Source
DOES CURRENCY INTERVENTION WORK?
The last few weeks have been a near perfect example of why Central Banks are destined to fail in their quest to devalue their currencies and create an export driven recovery. As the global race to the bottom heats up we are seeing increasing central bank activity from almost all corners of the globe. The most glaring was the BOJ/MOF intervention just a few weeks ago. The BOJ implemented what I referred to as a “short-term fix to a long-term problem”. Well, it turned out to be far more “short-term” than I even believed. Just a few weeks later the Yen is trading above its pre-intervention levels:

The problem of course, is that the entire global economy is hoping to keep their exchange rate low as they export their way to economic prosperity. The Chinese peg the Yuan to the dollar, the Japanese will maintain easy money as far as the eye can see, the Fed will ease to no end and the Europeans (who appear to be asleep at the wheel as the Euro surges) will almost certainly intervene in some fashion in the next few weeks or months. The problem is, this is all just a fancy sounding merry-go-round. Everyone can’t devalue at once. Despite the BOJ’s obvious failure in intervention the world appears to have an undying faith in Central Bankers who clearly don’t see that they are wasting time focusing on all the wrong problems. The global imbalances remain. The private sector problems very much remain. We can’t glaze over these problems via market manipulation. As Joseph Stiglitz said this morning, more likely, these bankers are making everything worse.

Records
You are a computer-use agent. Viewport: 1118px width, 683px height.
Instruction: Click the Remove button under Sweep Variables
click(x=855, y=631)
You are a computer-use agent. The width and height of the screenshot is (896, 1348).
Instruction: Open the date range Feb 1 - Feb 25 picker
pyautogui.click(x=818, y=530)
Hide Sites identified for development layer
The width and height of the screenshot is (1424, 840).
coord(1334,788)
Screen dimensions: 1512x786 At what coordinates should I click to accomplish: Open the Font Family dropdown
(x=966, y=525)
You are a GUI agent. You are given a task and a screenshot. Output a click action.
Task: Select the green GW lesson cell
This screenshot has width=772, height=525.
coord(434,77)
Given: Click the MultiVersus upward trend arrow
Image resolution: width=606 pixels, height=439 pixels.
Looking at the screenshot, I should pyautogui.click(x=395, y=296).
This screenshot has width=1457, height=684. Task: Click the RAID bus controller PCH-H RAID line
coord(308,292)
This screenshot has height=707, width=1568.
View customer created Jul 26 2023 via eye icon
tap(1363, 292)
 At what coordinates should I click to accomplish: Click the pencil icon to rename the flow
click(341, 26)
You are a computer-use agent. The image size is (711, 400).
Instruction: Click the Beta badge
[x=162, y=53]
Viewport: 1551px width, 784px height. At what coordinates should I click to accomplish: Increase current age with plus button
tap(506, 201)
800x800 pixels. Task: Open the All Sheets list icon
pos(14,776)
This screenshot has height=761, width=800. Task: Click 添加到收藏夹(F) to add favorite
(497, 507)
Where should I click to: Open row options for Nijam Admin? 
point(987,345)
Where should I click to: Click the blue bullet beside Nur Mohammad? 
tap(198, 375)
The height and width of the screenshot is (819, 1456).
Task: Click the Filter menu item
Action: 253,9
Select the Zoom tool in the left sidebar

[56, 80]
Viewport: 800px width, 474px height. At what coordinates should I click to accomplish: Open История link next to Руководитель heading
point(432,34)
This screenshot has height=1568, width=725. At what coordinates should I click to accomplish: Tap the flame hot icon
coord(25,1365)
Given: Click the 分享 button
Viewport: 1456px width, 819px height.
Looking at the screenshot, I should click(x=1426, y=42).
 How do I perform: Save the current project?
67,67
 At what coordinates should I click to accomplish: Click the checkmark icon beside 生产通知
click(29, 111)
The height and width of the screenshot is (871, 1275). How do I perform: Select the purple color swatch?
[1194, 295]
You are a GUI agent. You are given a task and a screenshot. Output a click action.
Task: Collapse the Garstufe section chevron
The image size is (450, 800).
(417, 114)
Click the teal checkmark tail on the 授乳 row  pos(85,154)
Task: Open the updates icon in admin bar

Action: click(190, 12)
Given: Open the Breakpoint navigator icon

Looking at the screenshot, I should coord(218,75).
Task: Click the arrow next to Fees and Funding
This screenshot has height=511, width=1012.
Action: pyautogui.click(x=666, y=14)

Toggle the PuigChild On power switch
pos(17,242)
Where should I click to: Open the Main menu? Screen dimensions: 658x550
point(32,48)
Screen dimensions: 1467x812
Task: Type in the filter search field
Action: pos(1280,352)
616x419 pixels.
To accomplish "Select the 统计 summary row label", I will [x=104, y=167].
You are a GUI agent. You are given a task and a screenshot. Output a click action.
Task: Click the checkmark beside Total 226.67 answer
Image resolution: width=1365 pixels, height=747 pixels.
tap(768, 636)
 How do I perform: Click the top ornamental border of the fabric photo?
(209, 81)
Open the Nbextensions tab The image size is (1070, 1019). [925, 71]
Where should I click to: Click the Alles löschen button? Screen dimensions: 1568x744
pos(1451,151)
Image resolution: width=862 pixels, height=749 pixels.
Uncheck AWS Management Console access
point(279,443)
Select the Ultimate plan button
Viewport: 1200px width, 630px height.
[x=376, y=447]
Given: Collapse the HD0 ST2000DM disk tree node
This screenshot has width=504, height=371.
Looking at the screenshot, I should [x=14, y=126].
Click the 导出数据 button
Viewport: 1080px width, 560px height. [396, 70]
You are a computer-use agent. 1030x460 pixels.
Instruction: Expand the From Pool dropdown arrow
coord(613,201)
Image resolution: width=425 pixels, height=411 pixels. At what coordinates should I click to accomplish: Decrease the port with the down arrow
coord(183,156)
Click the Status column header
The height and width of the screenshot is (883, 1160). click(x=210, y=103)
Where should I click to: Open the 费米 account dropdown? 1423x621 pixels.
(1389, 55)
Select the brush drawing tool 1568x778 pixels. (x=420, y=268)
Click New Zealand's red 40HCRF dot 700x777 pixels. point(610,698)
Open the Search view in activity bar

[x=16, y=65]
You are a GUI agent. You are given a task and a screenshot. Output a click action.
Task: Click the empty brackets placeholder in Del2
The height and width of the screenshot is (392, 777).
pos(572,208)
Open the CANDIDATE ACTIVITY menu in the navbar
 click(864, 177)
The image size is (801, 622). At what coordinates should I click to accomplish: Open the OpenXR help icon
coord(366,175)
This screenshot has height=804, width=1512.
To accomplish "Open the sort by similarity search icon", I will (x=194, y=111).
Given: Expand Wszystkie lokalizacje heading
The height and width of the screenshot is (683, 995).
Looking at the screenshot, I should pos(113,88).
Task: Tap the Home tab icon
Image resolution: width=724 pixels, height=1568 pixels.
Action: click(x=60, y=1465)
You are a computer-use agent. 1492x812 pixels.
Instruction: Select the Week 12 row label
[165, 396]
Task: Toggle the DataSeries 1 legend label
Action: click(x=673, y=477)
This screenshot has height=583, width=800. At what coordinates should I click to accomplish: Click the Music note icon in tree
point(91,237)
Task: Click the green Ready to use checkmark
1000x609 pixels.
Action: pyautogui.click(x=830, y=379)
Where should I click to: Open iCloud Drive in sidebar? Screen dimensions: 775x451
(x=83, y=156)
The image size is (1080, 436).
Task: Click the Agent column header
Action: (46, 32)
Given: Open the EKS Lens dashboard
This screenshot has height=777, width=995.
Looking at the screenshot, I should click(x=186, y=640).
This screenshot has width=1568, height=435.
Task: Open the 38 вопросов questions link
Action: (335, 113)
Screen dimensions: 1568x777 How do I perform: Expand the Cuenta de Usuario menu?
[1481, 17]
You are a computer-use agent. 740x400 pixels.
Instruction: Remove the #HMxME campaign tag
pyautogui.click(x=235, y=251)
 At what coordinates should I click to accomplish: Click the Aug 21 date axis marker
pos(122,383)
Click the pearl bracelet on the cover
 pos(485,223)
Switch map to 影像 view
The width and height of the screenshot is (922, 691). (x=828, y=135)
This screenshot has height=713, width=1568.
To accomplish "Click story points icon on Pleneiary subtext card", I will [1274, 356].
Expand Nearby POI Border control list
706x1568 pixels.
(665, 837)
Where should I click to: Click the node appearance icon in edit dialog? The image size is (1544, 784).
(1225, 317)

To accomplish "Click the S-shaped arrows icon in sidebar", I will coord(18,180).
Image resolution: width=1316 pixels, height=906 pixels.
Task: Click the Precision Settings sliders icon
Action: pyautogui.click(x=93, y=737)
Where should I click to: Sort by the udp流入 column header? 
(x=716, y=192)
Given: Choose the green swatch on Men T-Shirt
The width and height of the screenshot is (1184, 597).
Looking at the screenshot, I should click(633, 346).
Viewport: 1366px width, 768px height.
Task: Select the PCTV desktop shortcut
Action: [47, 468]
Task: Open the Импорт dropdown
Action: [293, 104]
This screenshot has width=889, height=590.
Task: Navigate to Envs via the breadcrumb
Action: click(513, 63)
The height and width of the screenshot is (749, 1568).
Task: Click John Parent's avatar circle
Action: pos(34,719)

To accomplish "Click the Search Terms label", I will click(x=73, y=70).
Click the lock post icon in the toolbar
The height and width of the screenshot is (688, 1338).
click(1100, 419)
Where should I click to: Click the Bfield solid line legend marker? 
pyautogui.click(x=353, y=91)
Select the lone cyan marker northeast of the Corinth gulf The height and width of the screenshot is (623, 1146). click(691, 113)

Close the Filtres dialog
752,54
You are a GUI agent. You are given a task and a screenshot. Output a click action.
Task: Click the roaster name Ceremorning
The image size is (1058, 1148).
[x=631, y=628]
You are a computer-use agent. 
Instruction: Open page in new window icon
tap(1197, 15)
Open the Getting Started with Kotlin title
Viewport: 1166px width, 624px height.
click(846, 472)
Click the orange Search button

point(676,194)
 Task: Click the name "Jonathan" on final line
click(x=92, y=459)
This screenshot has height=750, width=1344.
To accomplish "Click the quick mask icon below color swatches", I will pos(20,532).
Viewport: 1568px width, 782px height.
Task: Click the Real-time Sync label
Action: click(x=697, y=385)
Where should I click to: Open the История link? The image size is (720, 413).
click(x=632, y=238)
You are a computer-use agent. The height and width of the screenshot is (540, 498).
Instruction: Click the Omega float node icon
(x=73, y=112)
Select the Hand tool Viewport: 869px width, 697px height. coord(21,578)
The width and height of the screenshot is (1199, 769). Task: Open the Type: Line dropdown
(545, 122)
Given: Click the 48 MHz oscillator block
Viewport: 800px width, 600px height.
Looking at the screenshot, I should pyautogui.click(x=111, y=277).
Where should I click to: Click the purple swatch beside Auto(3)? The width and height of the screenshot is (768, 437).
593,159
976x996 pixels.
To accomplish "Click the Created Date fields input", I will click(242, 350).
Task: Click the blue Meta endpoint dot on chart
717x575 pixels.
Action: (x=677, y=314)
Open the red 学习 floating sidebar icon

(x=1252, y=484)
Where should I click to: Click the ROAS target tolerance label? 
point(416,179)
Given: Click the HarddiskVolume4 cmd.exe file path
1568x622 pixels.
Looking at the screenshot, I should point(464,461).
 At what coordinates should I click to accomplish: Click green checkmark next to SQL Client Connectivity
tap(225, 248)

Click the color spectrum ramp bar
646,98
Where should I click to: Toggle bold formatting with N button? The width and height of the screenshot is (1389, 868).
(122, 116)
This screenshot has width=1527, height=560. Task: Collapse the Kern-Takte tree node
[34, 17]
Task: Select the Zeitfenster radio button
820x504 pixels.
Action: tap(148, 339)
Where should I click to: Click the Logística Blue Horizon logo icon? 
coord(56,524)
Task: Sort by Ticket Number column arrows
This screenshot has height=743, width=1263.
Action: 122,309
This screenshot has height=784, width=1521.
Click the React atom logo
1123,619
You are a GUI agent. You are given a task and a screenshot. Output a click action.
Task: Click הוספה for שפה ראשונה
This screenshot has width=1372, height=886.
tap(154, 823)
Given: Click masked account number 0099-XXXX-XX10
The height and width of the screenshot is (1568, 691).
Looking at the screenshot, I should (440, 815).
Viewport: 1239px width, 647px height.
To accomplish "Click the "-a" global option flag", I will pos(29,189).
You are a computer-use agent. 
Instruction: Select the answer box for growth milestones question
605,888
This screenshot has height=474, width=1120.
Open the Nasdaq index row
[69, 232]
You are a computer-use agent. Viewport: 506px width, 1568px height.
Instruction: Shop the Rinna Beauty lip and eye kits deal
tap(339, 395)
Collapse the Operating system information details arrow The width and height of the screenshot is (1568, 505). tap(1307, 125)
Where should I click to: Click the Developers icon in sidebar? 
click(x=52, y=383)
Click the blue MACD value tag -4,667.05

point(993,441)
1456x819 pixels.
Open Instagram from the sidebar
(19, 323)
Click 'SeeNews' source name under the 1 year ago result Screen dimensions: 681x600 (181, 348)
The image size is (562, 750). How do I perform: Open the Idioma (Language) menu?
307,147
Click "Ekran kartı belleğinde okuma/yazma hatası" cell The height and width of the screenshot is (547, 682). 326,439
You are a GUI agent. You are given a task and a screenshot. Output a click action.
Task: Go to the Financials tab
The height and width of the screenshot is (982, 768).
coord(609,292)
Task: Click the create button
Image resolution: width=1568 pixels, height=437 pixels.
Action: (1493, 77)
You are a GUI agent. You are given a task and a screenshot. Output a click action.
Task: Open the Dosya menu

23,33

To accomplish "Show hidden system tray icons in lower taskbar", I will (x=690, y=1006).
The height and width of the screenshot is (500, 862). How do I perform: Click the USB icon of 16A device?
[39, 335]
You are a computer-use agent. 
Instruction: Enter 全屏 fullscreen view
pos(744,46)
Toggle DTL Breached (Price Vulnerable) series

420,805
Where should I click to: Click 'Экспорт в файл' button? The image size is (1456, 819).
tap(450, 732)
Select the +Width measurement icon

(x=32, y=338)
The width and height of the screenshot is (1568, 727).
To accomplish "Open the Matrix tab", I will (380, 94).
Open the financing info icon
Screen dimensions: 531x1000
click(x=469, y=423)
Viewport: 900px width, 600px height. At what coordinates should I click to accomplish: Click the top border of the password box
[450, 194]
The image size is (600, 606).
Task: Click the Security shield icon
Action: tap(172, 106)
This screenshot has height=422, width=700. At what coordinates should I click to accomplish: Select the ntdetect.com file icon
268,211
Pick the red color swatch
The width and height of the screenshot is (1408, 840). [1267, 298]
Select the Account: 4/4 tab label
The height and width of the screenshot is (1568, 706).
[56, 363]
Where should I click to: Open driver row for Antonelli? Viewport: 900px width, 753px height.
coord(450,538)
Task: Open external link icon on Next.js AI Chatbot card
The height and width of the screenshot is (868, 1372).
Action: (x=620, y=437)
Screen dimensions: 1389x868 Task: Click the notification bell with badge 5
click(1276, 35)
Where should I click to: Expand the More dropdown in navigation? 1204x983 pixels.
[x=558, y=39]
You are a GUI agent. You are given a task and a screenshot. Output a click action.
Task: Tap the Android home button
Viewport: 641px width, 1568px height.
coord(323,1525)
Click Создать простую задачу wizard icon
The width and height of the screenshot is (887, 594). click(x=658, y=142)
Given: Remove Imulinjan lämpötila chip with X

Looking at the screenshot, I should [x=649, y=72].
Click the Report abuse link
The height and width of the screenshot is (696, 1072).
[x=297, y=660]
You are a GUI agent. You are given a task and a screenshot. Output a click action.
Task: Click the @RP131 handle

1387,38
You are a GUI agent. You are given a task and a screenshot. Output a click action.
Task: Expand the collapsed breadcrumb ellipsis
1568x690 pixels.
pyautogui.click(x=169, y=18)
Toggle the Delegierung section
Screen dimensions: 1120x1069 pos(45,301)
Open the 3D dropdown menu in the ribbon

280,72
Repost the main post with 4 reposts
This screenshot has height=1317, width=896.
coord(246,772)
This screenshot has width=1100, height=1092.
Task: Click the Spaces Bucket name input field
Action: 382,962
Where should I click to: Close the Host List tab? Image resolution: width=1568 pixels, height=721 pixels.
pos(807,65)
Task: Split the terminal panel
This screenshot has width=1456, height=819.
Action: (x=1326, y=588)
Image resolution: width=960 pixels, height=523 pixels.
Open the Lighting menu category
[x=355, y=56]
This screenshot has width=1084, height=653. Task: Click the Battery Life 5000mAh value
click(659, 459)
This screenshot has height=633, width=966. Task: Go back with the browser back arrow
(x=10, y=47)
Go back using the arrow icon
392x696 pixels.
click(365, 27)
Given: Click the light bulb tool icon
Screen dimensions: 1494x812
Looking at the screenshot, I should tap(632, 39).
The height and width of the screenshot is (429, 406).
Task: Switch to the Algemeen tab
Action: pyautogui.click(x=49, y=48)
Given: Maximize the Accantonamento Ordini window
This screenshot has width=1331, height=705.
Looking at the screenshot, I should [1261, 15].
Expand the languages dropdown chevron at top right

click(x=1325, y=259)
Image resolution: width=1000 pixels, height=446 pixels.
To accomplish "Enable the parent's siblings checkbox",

Given task
Name every currency that the currency intervention article mentions by name.

Exercise solution
Yen, Yuan, dollar, Euro